Russia Fines Wikimedia for Spreading ‘Misinformation’ on the War in Ukraine

Published: 02 March 2023

Ukraine TankRussia has once again fined Wikimedia for making information pertaining to the War in Ukraine publicly available. (Photo: Ministry of Defense of Ukraine, Flickr, License)

By Henry Pope

A Russian court Tuesday fined the Wikimedia Foundation two million roubles (US$27,000) for spreading ‘misinformation’ after Wikipedia refused to delete information pertaining to Russia’s invasion of Ukraine.

Following Russian president Vladimir Putin’s decision to invade Ukraine last February, the country has passed several new laws that censor its media and restrict the free speech of its citizens.

As a result, any mention of there being a ‘war’ in Ukraine is now expressly forbidden in Russia; as are any comments that portray the Russian military in a negative light, such as reports of its attacks against Ukraine’s citizens or critical infrastructure.

Shortly after Russian tanks crossed the border into Ukraine, Putin tried to frame the invasion as a “special military operation”. Since that day, all Russian media has followed suit, as was the case with how the country’s state-owned news agency TASS tagged it in their own article on Wikimedia’s fine.

State authorities have shown they are not squeamish in cracking down on cases of dissent.

Maria Ponomarenko, a journalist for RusNews, was recently sentenced to six years in a penal colony for disseminating information of Russia’s bombardment of Mariupol. The process by which she was convicted was internationally condemned and compared to that of a kangaroo court.

Even the mention of dreaming about Ukrainian president Volodimir Zelensky can net oneself a fine of 70,000 roubles ($975).

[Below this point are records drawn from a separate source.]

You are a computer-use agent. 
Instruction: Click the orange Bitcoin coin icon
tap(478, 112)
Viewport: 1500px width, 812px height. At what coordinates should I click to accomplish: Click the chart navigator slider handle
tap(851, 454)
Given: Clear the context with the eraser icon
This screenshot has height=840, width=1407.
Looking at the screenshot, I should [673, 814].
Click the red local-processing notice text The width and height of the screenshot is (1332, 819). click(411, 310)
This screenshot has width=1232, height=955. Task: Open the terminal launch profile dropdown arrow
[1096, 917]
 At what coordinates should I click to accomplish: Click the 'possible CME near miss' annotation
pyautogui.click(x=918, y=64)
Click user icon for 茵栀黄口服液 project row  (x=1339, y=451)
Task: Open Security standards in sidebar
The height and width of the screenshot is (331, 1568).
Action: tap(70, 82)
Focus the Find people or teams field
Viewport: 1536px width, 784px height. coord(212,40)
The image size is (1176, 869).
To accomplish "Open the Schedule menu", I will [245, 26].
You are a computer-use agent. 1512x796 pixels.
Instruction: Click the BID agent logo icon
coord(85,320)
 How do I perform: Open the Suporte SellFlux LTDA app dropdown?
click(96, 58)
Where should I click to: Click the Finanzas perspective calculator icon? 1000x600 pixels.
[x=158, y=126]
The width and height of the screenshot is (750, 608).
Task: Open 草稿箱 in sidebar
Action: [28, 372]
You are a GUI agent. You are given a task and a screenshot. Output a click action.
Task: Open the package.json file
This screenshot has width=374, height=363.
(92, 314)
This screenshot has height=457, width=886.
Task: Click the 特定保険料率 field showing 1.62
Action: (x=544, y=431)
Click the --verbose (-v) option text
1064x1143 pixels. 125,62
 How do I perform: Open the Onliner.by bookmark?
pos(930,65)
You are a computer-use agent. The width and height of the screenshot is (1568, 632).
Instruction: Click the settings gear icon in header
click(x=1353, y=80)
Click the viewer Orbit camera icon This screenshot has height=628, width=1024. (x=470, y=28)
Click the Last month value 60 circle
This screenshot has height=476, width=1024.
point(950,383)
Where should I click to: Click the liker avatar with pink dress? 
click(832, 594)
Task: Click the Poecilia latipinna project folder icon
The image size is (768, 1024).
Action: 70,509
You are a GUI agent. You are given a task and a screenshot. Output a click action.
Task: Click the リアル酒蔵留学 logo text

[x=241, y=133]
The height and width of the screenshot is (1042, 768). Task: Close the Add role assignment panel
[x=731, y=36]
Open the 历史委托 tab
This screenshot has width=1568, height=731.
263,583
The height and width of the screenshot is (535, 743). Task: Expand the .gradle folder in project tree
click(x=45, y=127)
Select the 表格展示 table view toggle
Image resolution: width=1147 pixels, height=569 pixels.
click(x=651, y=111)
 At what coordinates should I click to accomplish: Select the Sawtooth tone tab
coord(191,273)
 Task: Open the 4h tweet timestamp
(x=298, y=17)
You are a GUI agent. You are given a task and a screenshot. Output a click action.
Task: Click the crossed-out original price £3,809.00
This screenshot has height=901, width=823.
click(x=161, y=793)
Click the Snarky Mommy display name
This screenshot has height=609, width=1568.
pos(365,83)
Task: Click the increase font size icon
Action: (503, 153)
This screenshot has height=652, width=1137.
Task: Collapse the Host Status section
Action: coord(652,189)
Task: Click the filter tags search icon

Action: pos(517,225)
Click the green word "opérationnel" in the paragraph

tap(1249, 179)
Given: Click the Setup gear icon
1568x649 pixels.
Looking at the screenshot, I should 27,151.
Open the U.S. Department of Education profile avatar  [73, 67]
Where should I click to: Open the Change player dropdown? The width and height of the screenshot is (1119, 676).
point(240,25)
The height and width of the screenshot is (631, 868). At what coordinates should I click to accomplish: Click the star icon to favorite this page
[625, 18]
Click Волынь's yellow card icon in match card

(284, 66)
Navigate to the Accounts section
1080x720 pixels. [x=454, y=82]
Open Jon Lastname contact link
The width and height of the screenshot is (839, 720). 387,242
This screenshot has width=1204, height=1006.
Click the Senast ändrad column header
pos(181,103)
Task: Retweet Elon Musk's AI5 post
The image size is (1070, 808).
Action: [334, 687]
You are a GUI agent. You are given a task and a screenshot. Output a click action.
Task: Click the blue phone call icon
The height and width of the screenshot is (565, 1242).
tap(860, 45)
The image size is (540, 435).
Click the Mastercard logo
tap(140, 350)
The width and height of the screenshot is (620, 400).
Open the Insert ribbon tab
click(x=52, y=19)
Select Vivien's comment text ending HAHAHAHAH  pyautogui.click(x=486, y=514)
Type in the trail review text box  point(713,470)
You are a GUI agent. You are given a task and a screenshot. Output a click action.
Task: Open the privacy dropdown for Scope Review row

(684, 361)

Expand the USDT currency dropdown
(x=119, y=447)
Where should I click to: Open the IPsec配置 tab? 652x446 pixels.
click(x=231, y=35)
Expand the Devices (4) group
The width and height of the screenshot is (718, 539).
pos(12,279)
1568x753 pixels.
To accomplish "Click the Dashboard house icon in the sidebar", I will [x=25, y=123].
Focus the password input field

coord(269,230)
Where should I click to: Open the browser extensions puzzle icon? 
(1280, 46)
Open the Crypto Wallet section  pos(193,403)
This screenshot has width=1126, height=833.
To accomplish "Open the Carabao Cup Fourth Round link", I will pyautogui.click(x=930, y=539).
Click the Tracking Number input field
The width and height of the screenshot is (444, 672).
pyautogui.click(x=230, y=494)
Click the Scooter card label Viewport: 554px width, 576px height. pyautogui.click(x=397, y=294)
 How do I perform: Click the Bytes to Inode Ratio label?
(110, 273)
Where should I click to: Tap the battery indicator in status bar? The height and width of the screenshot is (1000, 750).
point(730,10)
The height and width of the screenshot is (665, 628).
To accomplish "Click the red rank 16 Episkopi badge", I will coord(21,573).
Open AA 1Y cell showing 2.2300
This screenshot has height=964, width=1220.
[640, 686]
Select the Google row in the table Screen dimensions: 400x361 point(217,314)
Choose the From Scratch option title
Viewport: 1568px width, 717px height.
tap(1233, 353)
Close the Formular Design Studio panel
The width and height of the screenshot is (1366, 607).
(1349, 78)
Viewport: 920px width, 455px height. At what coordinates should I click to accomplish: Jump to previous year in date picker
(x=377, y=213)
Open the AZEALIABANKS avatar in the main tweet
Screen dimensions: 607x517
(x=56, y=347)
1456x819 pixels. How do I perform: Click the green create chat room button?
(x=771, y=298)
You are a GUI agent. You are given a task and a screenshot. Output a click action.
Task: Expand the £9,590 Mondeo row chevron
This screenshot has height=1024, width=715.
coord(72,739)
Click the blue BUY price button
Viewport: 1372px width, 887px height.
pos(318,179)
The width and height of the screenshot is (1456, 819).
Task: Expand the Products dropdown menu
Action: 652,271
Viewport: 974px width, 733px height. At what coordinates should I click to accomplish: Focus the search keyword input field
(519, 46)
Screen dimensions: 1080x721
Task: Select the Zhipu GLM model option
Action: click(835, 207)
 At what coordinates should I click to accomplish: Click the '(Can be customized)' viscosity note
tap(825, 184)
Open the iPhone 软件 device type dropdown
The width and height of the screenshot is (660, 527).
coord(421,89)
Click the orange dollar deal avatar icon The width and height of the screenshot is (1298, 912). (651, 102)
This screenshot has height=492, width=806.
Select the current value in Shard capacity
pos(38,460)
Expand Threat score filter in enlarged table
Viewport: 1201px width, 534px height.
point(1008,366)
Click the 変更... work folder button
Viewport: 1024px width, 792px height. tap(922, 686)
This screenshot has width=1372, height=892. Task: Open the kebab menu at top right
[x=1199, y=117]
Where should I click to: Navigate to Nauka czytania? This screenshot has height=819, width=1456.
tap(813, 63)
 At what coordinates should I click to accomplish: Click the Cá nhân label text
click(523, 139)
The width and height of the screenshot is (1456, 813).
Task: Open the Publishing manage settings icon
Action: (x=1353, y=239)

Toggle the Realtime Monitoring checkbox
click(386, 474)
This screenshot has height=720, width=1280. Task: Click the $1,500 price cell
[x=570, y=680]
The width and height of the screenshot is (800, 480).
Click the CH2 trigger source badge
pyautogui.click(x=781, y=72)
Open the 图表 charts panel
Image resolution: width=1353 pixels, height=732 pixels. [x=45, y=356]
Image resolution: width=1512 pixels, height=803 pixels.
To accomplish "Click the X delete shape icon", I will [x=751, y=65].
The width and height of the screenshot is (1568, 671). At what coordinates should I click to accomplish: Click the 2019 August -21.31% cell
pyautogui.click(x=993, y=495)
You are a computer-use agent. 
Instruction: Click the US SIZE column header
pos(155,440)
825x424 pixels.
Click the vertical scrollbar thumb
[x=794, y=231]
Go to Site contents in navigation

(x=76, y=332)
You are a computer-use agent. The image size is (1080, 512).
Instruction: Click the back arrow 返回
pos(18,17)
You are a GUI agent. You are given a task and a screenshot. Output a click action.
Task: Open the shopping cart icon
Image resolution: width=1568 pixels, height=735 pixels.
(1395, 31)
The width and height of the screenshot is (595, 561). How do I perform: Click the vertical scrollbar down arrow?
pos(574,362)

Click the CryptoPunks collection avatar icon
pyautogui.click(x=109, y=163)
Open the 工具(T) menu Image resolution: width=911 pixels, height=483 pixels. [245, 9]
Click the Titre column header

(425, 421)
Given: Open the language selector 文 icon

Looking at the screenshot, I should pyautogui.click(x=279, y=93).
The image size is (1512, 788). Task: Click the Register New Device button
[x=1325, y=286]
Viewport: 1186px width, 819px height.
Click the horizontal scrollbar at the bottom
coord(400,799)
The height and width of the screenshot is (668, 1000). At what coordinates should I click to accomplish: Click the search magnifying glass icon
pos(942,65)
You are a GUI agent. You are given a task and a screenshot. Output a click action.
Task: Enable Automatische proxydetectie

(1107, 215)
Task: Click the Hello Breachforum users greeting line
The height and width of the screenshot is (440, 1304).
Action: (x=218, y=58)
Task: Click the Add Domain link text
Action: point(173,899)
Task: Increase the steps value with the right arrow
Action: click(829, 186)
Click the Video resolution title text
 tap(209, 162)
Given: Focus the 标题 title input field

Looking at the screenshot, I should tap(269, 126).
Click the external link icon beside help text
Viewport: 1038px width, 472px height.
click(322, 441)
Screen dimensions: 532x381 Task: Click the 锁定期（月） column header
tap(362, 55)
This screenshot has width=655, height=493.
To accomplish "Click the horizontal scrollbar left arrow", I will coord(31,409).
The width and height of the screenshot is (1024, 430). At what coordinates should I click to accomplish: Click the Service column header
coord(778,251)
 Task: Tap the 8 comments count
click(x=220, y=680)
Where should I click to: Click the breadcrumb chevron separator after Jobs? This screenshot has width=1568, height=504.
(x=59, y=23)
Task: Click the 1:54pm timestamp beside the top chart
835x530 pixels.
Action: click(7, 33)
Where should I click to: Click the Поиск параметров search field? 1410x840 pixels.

Wikimedia, a non-profit organization that owns the widely-used online encyclopedia Wikipedia, was also fined last year by Russian authorities—this time for five million roubles ($65,000)—for similarly disseminating information on the war, which Russia classified as ‘misinformation’.

The Wikimedia Foundation shortly afterwards stated its intent to appeal the decision, arguing that the Russian government was “targeting information that is vital to people’s lives in a time of crisis.”

“We urge the court to reconsider in favor of everyone’s rights to knowledge access and free expression,” they said.